Y cuando hubo transcurrido tiempo suficiente, la madre comenzó a observar la forma del vientre y supuso que era varón porque el mismo lo veía alargado y no redondo como el de ella cuando parió a la mismita Concepción. Sin embargo, no estaba muy conforme y ocultó un cuchillo y una cucharilla en sendas sillas de la casa e invitó sentarse en una de ella a su hija y resultó que lo hizo sobre la del cuchillo, por ello pudo jurar a pie juntillas que era un macho lo que vendría muy pronto. Además fijó el oído en la parte baja del vientre de su hija y sintió latidos y vio que ésta un día de mucho sólo tuvo antojo de comer mamones.

Con todos estos indicios juntos la madre disipó la duda y se convenció de que vendría un varón y como deseaba que fuese blanco como su tío Hermenegildo, la purgaba cada dos meses con sal de epsom y para que el parto fuera fácil le daba de tomar de vez en cuando baba de guásimo y para que el muchacho no fuese a venir de pie o encajado contrató cada semana a una comadrona que le daba una soba en el vientre utilizando aceite de comer, sebo de Flandes y grasa de vaca con manzanilla.

Se esmeraba y se prodigaba en cuidados la madre ansiosa de su primer nieto y previéndo lo posible para que el niño naciese perfecto, aconsejaba a Concepción tomar hervidos de Cayena Roja para evitar la eclampsia, a no mirar el próximo eclipse para que el niño no viniera al mundo con manchas. Tampoco le permitía que viera el arcoiris para no atraer sobre su piel el salpullido, ni convenía que fijara su atención en personas con defectos físicos pues el niño podría correr la misma suerte, debía eludir comer frutas morochas si no quería verse comprometida con un parto gemelar y evitar que hombre alguno pasara delante de sus piernas en el noveno mes de embarazo para impedir se le enredara el cordón umbilical. En cambio le aconsejaba que acariciase los frutales para que diesen buena cosecha y le cortaran el pelo a la niña vecina para que se pusiera tan crespo como bonito.

Llegado el momento del parto, la madre tapó todas las rendijas del cuarto, preparó cobijas aforradas y las puso en puertas y ventanas para favorecer a la madre de un mal aire. Luego llamó a la comadrona, la que pidió un trago de ron para coger fuerza. Observó a la parturienta, rezó una oración y tomando dos sillas las puso juntas, pero un poco separadas. Sentada la parturienta en ambas, trataba de guardar el equilibrio con su vulva al aire como un badajo. El marido, situado en la parte de atrás, la sostenía mientras la partera comadrona, provista de un plato de peltre con aceite y ajo calientito, le untaba a cada momento la vulva para ayudar al parto.

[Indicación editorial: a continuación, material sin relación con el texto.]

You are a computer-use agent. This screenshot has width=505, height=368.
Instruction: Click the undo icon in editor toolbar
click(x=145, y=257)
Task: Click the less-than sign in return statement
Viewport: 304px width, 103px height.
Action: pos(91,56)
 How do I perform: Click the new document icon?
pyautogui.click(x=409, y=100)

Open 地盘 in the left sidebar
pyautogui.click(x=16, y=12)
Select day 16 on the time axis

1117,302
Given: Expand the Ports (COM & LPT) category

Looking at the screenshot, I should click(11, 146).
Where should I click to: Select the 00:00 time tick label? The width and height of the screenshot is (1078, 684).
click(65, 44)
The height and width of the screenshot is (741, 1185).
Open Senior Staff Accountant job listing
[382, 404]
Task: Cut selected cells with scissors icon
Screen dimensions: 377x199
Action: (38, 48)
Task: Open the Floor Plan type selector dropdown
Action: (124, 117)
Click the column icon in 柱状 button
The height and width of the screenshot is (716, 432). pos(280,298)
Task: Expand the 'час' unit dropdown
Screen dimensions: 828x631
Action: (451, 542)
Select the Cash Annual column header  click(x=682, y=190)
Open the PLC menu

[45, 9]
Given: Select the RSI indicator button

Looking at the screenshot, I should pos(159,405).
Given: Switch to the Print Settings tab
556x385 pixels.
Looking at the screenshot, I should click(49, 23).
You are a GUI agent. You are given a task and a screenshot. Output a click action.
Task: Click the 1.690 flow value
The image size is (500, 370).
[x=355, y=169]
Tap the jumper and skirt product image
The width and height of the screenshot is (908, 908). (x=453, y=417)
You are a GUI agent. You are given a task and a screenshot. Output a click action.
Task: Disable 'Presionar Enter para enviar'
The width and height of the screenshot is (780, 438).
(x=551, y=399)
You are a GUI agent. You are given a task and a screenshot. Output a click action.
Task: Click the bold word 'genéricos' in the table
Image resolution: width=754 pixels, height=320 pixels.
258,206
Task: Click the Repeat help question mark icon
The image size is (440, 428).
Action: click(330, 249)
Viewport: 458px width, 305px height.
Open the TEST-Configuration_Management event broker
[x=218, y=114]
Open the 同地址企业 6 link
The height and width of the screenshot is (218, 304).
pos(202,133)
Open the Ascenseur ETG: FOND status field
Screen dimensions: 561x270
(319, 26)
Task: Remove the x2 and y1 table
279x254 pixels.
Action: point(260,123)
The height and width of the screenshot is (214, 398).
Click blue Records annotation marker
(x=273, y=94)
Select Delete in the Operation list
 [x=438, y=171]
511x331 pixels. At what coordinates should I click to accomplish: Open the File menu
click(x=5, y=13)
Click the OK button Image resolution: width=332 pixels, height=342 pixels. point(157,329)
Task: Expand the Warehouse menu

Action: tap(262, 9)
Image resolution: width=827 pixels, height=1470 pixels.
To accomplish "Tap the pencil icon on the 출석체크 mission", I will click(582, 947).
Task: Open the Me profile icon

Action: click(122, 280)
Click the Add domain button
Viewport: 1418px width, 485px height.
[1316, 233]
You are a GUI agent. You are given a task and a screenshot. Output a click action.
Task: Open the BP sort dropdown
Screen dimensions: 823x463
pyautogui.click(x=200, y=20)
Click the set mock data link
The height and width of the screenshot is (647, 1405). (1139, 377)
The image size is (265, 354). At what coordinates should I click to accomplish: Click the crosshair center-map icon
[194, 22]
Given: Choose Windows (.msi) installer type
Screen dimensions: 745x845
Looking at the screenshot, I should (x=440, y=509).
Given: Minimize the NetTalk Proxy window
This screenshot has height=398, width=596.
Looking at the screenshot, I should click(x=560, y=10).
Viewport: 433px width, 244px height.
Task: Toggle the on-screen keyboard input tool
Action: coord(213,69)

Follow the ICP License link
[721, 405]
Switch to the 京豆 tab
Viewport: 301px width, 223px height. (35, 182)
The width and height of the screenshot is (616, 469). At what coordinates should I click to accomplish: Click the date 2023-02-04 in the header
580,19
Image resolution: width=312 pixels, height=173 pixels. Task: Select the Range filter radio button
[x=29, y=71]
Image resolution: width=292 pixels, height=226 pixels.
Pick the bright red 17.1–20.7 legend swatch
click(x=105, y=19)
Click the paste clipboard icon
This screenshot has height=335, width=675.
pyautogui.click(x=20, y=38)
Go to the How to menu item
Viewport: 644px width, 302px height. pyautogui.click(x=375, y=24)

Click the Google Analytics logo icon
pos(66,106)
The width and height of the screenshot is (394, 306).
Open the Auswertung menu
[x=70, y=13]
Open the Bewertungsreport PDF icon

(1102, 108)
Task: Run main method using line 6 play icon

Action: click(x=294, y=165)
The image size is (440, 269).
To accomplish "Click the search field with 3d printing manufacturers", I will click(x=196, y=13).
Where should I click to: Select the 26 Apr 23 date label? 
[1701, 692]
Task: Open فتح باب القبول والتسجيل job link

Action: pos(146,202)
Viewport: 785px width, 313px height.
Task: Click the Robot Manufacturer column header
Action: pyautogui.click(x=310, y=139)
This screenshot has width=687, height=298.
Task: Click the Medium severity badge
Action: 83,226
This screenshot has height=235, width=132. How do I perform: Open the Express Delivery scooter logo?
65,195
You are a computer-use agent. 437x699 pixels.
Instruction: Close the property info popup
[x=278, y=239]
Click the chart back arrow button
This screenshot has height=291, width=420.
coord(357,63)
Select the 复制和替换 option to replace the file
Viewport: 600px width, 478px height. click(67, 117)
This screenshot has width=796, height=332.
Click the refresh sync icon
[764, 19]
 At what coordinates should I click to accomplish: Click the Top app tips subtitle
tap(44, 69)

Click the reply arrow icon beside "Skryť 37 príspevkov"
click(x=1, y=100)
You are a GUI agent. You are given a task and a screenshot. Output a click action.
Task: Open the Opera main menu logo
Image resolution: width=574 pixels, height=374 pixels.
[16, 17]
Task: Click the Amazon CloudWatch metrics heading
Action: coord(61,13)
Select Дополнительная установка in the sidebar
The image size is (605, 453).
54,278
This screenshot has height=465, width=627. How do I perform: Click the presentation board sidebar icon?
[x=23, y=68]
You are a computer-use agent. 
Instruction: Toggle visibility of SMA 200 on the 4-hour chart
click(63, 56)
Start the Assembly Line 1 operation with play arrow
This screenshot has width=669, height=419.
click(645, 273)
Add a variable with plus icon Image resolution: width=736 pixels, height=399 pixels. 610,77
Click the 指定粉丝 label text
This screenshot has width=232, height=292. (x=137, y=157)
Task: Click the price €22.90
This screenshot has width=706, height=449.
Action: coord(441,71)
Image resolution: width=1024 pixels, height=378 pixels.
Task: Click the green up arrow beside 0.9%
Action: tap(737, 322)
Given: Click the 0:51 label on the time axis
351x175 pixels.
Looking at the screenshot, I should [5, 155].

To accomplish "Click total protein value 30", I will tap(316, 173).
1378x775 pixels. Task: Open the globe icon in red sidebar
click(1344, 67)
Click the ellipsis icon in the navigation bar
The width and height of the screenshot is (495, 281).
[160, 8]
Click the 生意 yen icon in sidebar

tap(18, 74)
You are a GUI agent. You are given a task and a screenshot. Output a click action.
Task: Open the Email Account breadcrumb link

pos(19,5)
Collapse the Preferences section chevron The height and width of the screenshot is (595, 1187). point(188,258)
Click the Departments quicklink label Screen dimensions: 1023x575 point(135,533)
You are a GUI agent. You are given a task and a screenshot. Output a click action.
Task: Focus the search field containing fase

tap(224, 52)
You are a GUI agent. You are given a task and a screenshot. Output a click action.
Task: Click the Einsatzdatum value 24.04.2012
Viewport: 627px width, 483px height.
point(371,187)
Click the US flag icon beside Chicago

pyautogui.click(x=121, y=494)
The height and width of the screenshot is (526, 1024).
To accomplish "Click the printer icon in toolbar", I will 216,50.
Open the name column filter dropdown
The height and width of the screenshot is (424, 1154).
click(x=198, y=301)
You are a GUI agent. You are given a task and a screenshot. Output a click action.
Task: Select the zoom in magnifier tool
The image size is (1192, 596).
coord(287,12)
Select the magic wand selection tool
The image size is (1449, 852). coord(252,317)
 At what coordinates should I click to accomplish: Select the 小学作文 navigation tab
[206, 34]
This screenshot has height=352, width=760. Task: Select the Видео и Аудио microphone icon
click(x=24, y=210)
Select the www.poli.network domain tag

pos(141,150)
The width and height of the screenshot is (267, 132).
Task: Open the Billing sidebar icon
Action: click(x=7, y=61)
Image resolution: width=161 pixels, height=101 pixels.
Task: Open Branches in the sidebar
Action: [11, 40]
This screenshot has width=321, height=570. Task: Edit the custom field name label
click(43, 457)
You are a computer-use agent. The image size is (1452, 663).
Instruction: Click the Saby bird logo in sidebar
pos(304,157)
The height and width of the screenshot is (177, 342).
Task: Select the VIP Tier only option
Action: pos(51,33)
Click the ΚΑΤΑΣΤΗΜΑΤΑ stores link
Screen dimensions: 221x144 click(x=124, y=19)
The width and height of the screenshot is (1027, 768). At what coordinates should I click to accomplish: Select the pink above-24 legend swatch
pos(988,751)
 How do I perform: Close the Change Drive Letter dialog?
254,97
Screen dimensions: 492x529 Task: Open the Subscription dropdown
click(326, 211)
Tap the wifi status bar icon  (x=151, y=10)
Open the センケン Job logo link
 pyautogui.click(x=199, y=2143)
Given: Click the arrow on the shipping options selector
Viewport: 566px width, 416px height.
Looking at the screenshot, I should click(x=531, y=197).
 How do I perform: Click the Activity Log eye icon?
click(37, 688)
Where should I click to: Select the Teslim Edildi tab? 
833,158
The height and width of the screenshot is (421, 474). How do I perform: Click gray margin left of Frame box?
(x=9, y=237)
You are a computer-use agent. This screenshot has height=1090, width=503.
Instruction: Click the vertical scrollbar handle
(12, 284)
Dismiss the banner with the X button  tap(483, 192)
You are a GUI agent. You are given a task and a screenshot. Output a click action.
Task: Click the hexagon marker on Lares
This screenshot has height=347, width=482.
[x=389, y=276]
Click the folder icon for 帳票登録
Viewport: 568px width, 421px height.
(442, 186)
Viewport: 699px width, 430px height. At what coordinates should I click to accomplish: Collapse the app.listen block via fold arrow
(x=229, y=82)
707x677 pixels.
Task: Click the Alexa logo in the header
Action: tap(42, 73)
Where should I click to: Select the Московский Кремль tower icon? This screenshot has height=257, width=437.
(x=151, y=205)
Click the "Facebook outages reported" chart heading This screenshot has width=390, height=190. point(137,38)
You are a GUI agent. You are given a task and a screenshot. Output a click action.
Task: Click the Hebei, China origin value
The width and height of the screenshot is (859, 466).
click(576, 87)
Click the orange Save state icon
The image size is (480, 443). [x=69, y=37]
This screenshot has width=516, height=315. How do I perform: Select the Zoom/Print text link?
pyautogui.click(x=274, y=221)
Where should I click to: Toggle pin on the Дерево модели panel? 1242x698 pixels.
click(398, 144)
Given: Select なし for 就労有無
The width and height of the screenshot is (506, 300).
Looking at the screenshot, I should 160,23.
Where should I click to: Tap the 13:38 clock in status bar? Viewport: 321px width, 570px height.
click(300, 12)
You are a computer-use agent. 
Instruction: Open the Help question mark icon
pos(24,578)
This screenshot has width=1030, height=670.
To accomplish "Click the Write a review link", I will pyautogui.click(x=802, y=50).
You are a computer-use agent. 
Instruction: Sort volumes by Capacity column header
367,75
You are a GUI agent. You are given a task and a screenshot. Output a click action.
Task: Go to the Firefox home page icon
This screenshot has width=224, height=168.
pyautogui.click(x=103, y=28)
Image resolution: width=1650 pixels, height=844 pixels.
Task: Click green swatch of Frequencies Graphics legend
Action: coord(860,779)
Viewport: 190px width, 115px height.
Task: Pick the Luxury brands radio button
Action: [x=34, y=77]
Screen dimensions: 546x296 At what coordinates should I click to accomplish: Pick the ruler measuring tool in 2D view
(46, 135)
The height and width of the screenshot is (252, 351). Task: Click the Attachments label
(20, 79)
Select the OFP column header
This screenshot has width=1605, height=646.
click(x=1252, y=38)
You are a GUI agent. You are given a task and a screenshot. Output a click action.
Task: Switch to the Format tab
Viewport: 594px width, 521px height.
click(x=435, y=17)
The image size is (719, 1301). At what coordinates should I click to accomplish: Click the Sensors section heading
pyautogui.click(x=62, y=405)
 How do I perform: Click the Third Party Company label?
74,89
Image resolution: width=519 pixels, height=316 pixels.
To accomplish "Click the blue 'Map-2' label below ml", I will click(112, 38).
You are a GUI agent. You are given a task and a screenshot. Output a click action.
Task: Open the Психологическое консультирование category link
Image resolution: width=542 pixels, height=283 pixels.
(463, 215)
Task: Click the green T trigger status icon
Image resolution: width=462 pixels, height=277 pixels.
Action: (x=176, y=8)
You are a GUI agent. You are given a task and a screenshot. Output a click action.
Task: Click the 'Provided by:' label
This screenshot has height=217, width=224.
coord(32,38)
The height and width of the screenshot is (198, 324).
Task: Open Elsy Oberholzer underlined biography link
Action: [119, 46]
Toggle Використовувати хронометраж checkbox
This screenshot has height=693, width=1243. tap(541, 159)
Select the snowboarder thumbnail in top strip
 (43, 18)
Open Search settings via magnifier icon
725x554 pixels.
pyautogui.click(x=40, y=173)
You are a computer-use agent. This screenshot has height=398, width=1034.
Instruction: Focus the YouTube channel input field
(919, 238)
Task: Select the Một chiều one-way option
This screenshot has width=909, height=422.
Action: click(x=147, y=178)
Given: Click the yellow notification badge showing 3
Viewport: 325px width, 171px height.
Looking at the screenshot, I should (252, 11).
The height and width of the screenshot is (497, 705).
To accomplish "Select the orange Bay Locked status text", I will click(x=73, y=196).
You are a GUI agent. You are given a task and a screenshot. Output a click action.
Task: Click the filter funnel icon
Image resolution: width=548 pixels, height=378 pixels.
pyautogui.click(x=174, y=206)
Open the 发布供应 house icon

Pronto se rompió la fuente y el niño nació sin contratiempos. Respondiendo al primer vagido y porque había nacido boca abajo, la comadrona lo proclamó “macho por todo el cañón”. Luego corto el ombligo y lo amarró tres veces y unto sangre del mismo en labios y mejillas del recién nacido invocando para siempre en su faz un saludable y sugestivo color rosa. Su madre sugirió entonces que enterraran el cordón umbilical cerca de una mata de plátano para que fuese agricultor y se quemara leña encima a fin de que creciera fuerte y sano, mientras la placenta que parecía un segundo parto fue a parar bajo tierra en el mismo cuarto oscuro y casi hermético del parto.

Ya en el puerperio, la mujer guardo reposo durante cuarenta días y se alimentó con sopa de gallina, pero no pudo bañarse y para aliviar el dolor de los entuertos usaba Artemisa curtida en ron y ginebra con clavo, canela y nuez moscada.

Al final, el niño, con un gorro de media en la cabeza para que no le entrase frío en la mollera y un azabache de amuleto en la muñeca, fue echado a andar por el mundo hasta hacerse adulto y repetir en otra mujer la hazaña de su padre.